Task requirements:
All of the data that follows should be retyped exactly as it appears.

Input data:
——————————

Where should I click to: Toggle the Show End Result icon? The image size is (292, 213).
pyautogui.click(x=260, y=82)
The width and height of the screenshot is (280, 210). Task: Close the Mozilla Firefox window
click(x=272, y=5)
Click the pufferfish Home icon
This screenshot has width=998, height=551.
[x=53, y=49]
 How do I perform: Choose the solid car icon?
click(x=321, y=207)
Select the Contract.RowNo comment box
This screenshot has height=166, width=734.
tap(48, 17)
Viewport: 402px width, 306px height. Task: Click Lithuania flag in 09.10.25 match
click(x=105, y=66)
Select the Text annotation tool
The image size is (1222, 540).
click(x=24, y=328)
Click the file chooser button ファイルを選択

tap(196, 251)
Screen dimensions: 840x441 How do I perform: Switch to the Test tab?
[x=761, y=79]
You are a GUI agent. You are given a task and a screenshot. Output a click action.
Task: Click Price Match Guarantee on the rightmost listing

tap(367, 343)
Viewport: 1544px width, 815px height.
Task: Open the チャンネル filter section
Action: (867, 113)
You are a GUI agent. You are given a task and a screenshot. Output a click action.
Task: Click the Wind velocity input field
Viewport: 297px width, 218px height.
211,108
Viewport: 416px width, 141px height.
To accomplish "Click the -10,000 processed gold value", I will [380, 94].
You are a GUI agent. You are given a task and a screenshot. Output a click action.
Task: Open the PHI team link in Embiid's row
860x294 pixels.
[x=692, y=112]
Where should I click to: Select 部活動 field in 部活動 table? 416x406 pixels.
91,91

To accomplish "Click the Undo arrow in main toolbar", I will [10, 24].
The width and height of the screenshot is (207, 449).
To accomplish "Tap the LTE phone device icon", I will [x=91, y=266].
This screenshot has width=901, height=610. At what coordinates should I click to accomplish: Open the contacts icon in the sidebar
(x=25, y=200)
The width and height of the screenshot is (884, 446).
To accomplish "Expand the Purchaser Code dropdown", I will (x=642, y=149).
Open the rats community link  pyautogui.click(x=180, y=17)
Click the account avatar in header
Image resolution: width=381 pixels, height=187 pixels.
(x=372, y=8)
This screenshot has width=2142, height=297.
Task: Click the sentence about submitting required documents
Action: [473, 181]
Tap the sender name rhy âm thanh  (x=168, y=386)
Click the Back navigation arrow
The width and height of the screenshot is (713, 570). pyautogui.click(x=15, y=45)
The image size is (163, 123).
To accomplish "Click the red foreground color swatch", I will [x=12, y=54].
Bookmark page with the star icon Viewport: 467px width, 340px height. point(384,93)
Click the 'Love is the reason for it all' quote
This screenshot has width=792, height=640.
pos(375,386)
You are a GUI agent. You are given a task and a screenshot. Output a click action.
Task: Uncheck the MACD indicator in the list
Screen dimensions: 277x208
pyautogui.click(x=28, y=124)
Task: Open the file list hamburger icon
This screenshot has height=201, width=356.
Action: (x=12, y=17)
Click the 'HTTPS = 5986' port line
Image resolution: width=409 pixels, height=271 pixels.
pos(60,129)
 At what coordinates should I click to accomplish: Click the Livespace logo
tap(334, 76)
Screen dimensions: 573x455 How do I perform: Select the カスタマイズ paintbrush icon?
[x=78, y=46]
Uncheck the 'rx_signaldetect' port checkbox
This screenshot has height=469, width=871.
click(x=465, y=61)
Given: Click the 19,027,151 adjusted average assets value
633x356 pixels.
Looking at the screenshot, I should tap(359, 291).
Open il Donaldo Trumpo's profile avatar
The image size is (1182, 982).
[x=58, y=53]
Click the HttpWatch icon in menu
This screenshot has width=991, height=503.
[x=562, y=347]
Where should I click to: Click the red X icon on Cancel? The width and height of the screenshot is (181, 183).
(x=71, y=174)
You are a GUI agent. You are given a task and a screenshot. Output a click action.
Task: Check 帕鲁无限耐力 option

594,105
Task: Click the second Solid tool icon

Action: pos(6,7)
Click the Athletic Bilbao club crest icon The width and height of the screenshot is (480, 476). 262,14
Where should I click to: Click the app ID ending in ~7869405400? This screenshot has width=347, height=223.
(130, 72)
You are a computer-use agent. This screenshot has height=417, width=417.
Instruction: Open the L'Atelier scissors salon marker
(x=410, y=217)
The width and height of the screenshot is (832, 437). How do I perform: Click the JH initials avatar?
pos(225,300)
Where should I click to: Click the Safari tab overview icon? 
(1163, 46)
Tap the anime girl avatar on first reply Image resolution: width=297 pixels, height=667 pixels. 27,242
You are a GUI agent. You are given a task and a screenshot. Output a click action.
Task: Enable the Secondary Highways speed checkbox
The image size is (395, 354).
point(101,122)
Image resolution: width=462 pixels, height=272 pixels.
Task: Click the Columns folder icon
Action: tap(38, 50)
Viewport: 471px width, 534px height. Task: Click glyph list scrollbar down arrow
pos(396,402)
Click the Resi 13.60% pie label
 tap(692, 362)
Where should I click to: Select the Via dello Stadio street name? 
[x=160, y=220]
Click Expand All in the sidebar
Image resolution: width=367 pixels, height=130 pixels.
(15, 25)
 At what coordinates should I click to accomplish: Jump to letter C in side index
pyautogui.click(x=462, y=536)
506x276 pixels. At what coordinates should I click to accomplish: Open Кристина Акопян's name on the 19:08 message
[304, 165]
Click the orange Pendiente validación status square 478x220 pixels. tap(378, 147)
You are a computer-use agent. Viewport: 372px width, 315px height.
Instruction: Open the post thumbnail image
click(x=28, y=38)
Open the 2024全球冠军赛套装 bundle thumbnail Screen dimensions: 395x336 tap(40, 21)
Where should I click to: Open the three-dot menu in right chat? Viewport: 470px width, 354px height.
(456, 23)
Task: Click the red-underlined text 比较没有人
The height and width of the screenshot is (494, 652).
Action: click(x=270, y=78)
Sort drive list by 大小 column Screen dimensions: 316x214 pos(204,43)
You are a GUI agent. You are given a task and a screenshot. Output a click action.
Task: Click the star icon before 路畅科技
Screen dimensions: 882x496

——————————

Worked solution:
Where should I click to: Toggle the Show End Result icon? The image size is (292, 213).
pyautogui.click(x=260, y=82)
The width and height of the screenshot is (280, 210). Task: Close the Mozilla Firefox window
click(x=272, y=5)
Click the pufferfish Home icon
This screenshot has width=998, height=551.
[x=53, y=49]
 How do I perform: Choose the solid car icon?
click(x=321, y=207)
Select the Contract.RowNo comment box
This screenshot has height=166, width=734.
tap(48, 17)
Viewport: 402px width, 306px height. Task: Click Lithuania flag in 09.10.25 match
click(x=105, y=66)
Select the Text annotation tool
The image size is (1222, 540).
click(x=24, y=328)
Click the file chooser button ファイルを選択

tap(196, 251)
Screen dimensions: 840x441 How do I perform: Switch to the Test tab?
[x=761, y=79]
You are a GUI agent. You are given a task and a screenshot. Output a click action.
Task: Click Price Match Guarantee on the rightmost listing

tap(367, 343)
Viewport: 1544px width, 815px height.
Task: Open the チャンネル filter section
Action: (867, 113)
You are a GUI agent. You are given a task and a screenshot. Output a click action.
Task: Click the Wind velocity input field
Viewport: 297px width, 218px height.
211,108
Viewport: 416px width, 141px height.
To accomplish "Click the -10,000 processed gold value", I will [380, 94].
You are a GUI agent. You are given a task and a screenshot. Output a click action.
Task: Open the PHI team link in Embiid's row
860x294 pixels.
[x=692, y=112]
Where should I click to: Select 部活動 field in 部活動 table? 416x406 pixels.
91,91

To accomplish "Click the Undo arrow in main toolbar", I will [10, 24].
The width and height of the screenshot is (207, 449).
To accomplish "Tap the LTE phone device icon", I will [x=91, y=266].
This screenshot has width=901, height=610. At what coordinates should I click to accomplish: Open the contacts icon in the sidebar
(x=25, y=200)
The width and height of the screenshot is (884, 446).
To accomplish "Expand the Purchaser Code dropdown", I will (x=642, y=149).
Open the rats community link  pyautogui.click(x=180, y=17)
Click the account avatar in header
Image resolution: width=381 pixels, height=187 pixels.
(x=372, y=8)
This screenshot has width=2142, height=297.
Task: Click the sentence about submitting required documents
Action: [473, 181]
Tap the sender name rhy âm thanh  (x=168, y=386)
Click the Back navigation arrow
The width and height of the screenshot is (713, 570). pyautogui.click(x=15, y=45)
The image size is (163, 123).
To accomplish "Click the red foreground color swatch", I will [x=12, y=54].
Bookmark page with the star icon Viewport: 467px width, 340px height. point(384,93)
Click the 'Love is the reason for it all' quote
This screenshot has width=792, height=640.
pos(375,386)
You are a GUI agent. You are given a task and a screenshot. Output a click action.
Task: Uncheck the MACD indicator in the list
Screen dimensions: 277x208
pyautogui.click(x=28, y=124)
Task: Open the file list hamburger icon
This screenshot has height=201, width=356.
Action: (x=12, y=17)
Click the 'HTTPS = 5986' port line
Image resolution: width=409 pixels, height=271 pixels.
pos(60,129)
 At what coordinates should I click to accomplish: Click the Livespace logo
tap(334, 76)
Screen dimensions: 573x455 How do I perform: Select the カスタマイズ paintbrush icon?
[x=78, y=46]
Uncheck the 'rx_signaldetect' port checkbox
This screenshot has height=469, width=871.
click(x=465, y=61)
Given: Click the 19,027,151 adjusted average assets value
633x356 pixels.
Looking at the screenshot, I should tap(359, 291).
Open il Donaldo Trumpo's profile avatar
The image size is (1182, 982).
[x=58, y=53]
Click the HttpWatch icon in menu
This screenshot has width=991, height=503.
[x=562, y=347]
Where should I click to: Click the red X icon on Cancel? The width and height of the screenshot is (181, 183).
(x=71, y=174)
You are a GUI agent. You are given a task and a screenshot. Output a click action.
Task: Check 帕鲁无限耐力 option

594,105
Task: Click the second Solid tool icon

Action: pos(6,7)
Click the Athletic Bilbao club crest icon The width and height of the screenshot is (480, 476). 262,14
Where should I click to: Click the app ID ending in ~7869405400? This screenshot has width=347, height=223.
(130, 72)
You are a computer-use agent. This screenshot has height=417, width=417.
Instruction: Open the L'Atelier scissors salon marker
(x=410, y=217)
The width and height of the screenshot is (832, 437). How do I perform: Click the JH initials avatar?
pos(225,300)
Where should I click to: Click the Safari tab overview icon? 
(1163, 46)
Tap the anime girl avatar on first reply Image resolution: width=297 pixels, height=667 pixels. 27,242
You are a GUI agent. You are given a task and a screenshot. Output a click action.
Task: Enable the Secondary Highways speed checkbox
The image size is (395, 354).
point(101,122)
Image resolution: width=462 pixels, height=272 pixels.
Task: Click the Columns folder icon
Action: tap(38, 50)
Viewport: 471px width, 534px height. Task: Click glyph list scrollbar down arrow
pos(396,402)
Click the Resi 13.60% pie label
 tap(692, 362)
Where should I click to: Select the Via dello Stadio street name? 
[x=160, y=220]
Click Expand All in the sidebar
Image resolution: width=367 pixels, height=130 pixels.
(15, 25)
 At what coordinates should I click to accomplish: Jump to letter C in side index
pyautogui.click(x=462, y=536)
506x276 pixels. At what coordinates should I click to accomplish: Open Кристина Акопян's name on the 19:08 message
[304, 165]
Click the orange Pendiente validación status square 478x220 pixels. tap(378, 147)
You are a computer-use agent. Viewport: 372px width, 315px height.
Instruction: Open the post thumbnail image
click(x=28, y=38)
Open the 2024全球冠军赛套装 bundle thumbnail Screen dimensions: 395x336 tap(40, 21)
Where should I click to: Open the three-dot menu in right chat? Viewport: 470px width, 354px height.
(456, 23)
Task: Click the red-underlined text 比较没有人
The height and width of the screenshot is (494, 652).
Action: click(x=270, y=78)
Sort drive list by 大小 column Screen dimensions: 316x214 pos(204,43)
You are a GUI agent. You are given a task and a screenshot. Output a click action.
Task: Click the star icon before 路畅科技
Screen dimensions: 882x496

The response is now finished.